One of the many misconceptions about Germany is that we are a great sports nation. Germans are indeed mad about football (and until recently we were actually quite good), but this is where sports fanaticism ends – large-scale fandom is limited to the football stadiums. True, we also get our share of gold medals at the Olympics, but this is nothing exceptional for a large
country with state-funded athletic performance centres.
The UK is a great sports nation because you people are mad about any sport on any pitch, field or court. I can never fully grasp the intensity of my English friends’ sorrow when a cricket test match finishes before the final hour of day five, or, basically finishes at all.
Your enthusiasm may have to do with school teams regularly playing other schools, instilling a sense of competitiveness and sportsmanship from a very early age onwards. Possibly even among those, who didn’t make the first XI.
In Germany, the latest statistic I could find shows children take part in physical education for 2.6 school hours per week. Our PE is a mix of athletics, gymnastics with or without apparatus and team sports, often depending on the teachers’ preferences. When I went to school in the 1980s we still played games like Völkerball (nations’ ball – two teams assemble behind protective barriers on different sides of the sports hall, then try to hit opponents with a ball to put them out of the game). Fun, but ethically questionable because of the ballistic analogies and thus either abolished or re-named.
Anyway, if a school doesn’t offer extra-curricular training – and most don’t – parents have to enrol their kids in a Verein, a local club. This culture of small sports clubs is widespread, but it cannot make up for the challenge, felt in many European societies, to motivate a generation of gradually less athletic and slightly more chubby kids to engage in physical activities, while schools and clubs are running short on teachers and coaches.
This autumn – after years of political debate – reforms will start to be implemented to make kids move more. Judging by these plans, the biggest impediment for their athleticism isn’t TikTok, PlayStation and McDonald’s. It’s too much pressure to perform. Leistungsdruck.
Hence the first measure: revolutionise the Bundesjugendspiele (Federal Youth Games), an annual obligatory sports event for all students in Germany. It was devised in 1951 by a former Nazi propagandist, Carl Diem, the same guy who introduced the modern torch relay to the 1936 Olympic games. The GDR had a similar event, the Youth Spartakiade.

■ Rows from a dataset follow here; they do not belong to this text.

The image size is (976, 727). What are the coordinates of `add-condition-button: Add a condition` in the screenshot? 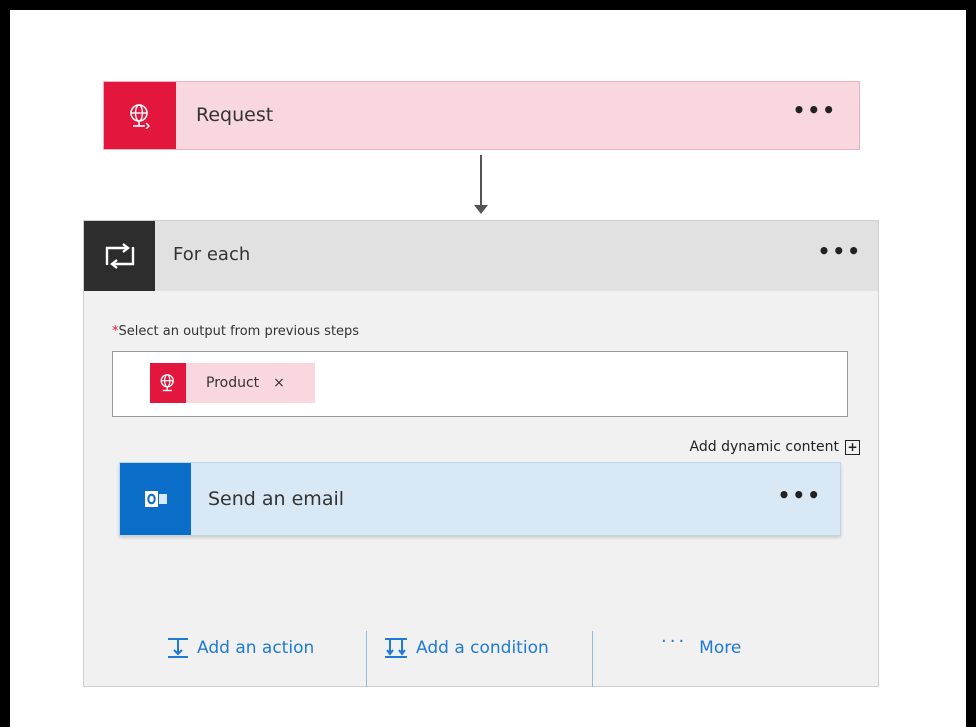 It's located at (466, 648).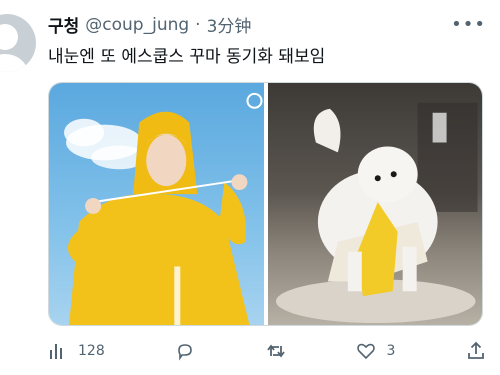 The width and height of the screenshot is (500, 375). I want to click on avatar, so click(18, 43).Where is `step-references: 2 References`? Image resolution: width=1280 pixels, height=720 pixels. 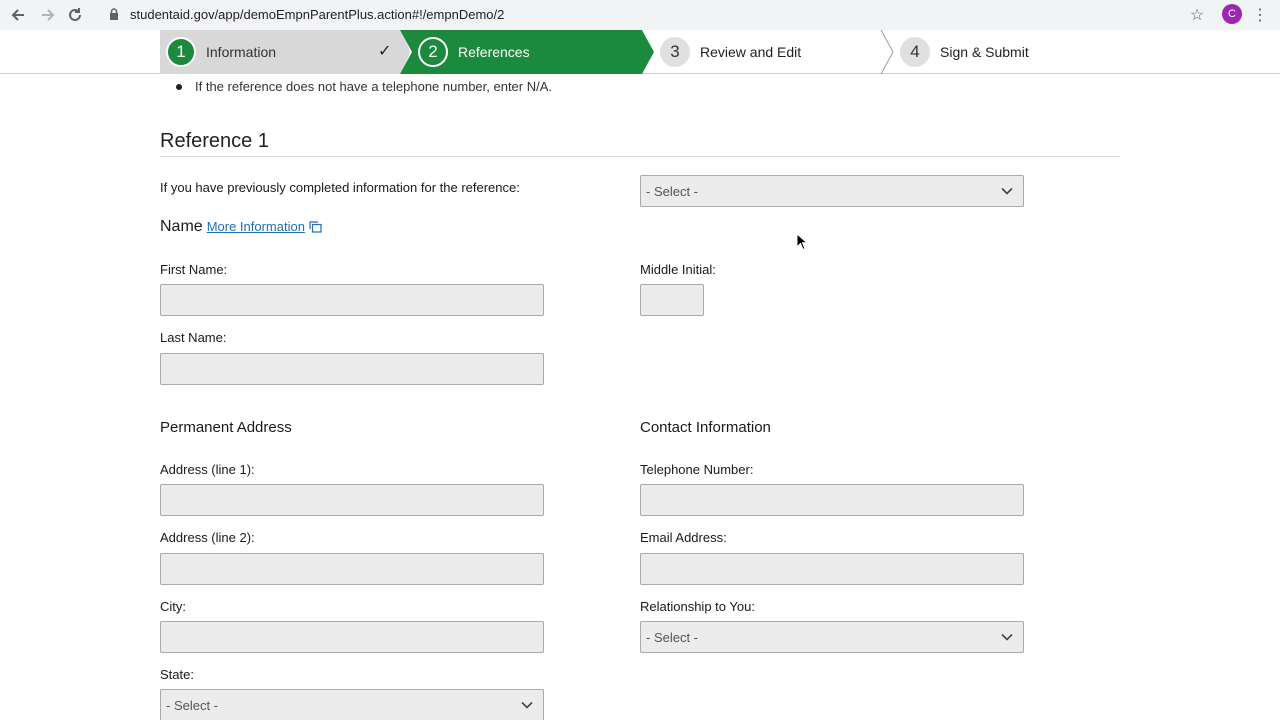 step-references: 2 References is located at coordinates (527, 52).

Today, if your sprinting and ball throwing are above average, you receive an Ehrenurkunde (honours certificate, ‘signed’ by the German president, although their signature is just printed on). If you do well, it’s a Siegerurkunde (winners’ certificate). And as long as you don’t call in sick you’ll get a certificate of participation (those didn’t exist when I was in school). A point system rates the performance, taking age and gender into account. Thousands of PE teachers had to kneel in the sand to measure long-jumps by the millimetre.
At least for primary school pupils (usually aged 6-10), this will be history. Instead of Wettkampf, they will now participate in a Wettbewerb. Both terms mean exactly the same (competition, contest) but the official rules basically abolish tape measure and stopwatch for the latter. Kids won’t be judged by a national standard, but relative to their surroundings: Paul doesn’t have to be fast anymore to reach the top level – just a little faster than his classmates. The obvious intention is to decrease stigma and increase fun.
Critics, however, point out that no one can improve without struggle, without knowing his or her strengths and weaknesses. They insist that kids like to compete, naturally. And that athletic but less academic minded kids could also be stigmatised – by a maths grade, so why not abolish ratings and grades altogether?
Still, the German Football Association is also intent on low-pressure play: more fun, less contest. From 2024 onwards, the youngest kids’ leagues will not play weekend matches any more. Instead, the U6-U11 footballers will play “funino” (invented by a German) in 3v3 variations on smaller pitches with four mini-goals but no goalies. A great training method, many say, because more kids get ball contact. But not having actual competitions with actual results, says former international Didi Hamann, will downgrade for kids the the value of achievements and effort.
We’ll know for sure in 10 to 15 years when they enter the Bundesliga. Or don’t. For the moment, we’re lucky that FC Bayern München is still very much performance-driven, and persuaded Harry Kane to say Auf Wiedersehen Tottenham, hello Lederhosen.